Provided records |
%%
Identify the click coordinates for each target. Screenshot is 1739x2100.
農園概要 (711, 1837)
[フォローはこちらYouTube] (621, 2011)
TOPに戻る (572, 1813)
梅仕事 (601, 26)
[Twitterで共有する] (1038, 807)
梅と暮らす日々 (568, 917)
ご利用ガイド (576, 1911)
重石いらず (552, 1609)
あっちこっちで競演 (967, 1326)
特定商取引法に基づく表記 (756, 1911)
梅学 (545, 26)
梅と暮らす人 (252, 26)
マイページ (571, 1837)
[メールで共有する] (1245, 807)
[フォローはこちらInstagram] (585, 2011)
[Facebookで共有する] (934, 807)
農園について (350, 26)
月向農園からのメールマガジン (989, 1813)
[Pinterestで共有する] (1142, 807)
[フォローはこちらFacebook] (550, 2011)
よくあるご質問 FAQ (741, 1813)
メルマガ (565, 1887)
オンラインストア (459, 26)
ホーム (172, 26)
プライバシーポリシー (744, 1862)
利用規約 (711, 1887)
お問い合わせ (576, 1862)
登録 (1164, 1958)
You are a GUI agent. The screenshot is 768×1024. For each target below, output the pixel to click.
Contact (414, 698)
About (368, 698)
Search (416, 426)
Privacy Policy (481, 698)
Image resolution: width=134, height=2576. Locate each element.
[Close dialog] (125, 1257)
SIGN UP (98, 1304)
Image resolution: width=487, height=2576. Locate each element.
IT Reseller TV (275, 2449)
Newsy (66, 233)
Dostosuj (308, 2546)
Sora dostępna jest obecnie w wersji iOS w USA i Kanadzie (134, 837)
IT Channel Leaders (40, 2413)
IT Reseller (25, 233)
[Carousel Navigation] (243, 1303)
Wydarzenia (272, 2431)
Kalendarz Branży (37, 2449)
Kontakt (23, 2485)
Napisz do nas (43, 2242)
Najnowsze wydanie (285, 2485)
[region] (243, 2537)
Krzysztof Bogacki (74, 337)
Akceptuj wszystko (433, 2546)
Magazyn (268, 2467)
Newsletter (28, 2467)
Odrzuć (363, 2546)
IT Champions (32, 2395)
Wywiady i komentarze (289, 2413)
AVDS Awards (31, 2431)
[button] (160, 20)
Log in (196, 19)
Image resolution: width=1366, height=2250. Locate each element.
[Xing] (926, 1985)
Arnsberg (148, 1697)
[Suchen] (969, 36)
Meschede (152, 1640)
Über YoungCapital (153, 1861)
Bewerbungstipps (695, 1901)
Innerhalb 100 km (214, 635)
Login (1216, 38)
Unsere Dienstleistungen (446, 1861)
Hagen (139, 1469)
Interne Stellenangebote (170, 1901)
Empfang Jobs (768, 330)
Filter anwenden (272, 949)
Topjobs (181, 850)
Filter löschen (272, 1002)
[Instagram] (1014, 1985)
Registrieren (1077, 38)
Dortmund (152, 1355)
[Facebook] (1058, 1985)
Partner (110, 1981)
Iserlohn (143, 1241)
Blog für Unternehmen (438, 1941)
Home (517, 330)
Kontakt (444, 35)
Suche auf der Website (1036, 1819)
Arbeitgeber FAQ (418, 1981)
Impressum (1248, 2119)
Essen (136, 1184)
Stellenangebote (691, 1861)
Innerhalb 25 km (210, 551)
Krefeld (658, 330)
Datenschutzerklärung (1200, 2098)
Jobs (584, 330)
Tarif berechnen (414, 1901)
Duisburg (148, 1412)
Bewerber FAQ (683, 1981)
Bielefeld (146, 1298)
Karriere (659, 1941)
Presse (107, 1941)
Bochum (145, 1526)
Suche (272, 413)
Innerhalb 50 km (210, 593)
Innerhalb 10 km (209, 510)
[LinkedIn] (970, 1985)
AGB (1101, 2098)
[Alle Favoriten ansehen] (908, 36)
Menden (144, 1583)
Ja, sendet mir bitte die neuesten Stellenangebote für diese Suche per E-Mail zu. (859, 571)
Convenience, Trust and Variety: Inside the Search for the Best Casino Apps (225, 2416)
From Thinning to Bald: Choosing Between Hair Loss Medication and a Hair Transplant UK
%%
Exercise goal | All lines in the listing above from the line containing "IT Reseller (25, 233)" to the line containing "[Xing] (926, 1985)", inclusive, should be retyped exactly; no other lines should appear.

Answer below |
IT Reseller (25, 233)
[Carousel Navigation] (243, 1303)
Wydarzenia (272, 2431)
Kalendarz Branży (37, 2449)
Kontakt (23, 2485)
Napisz do nas (43, 2242)
Najnowsze wydanie (285, 2485)
[region] (243, 2537)
Krzysztof Bogacki (74, 337)
Akceptuj wszystko (433, 2546)
Magazyn (268, 2467)
Newsletter (28, 2467)
Odrzuć (363, 2546)
IT Champions (32, 2395)
Wywiady i komentarze (289, 2413)
AVDS Awards (31, 2431)
[button] (160, 20)
Log in (196, 19)
Image resolution: width=1366, height=2250. Locate each element.
[Xing] (926, 1985)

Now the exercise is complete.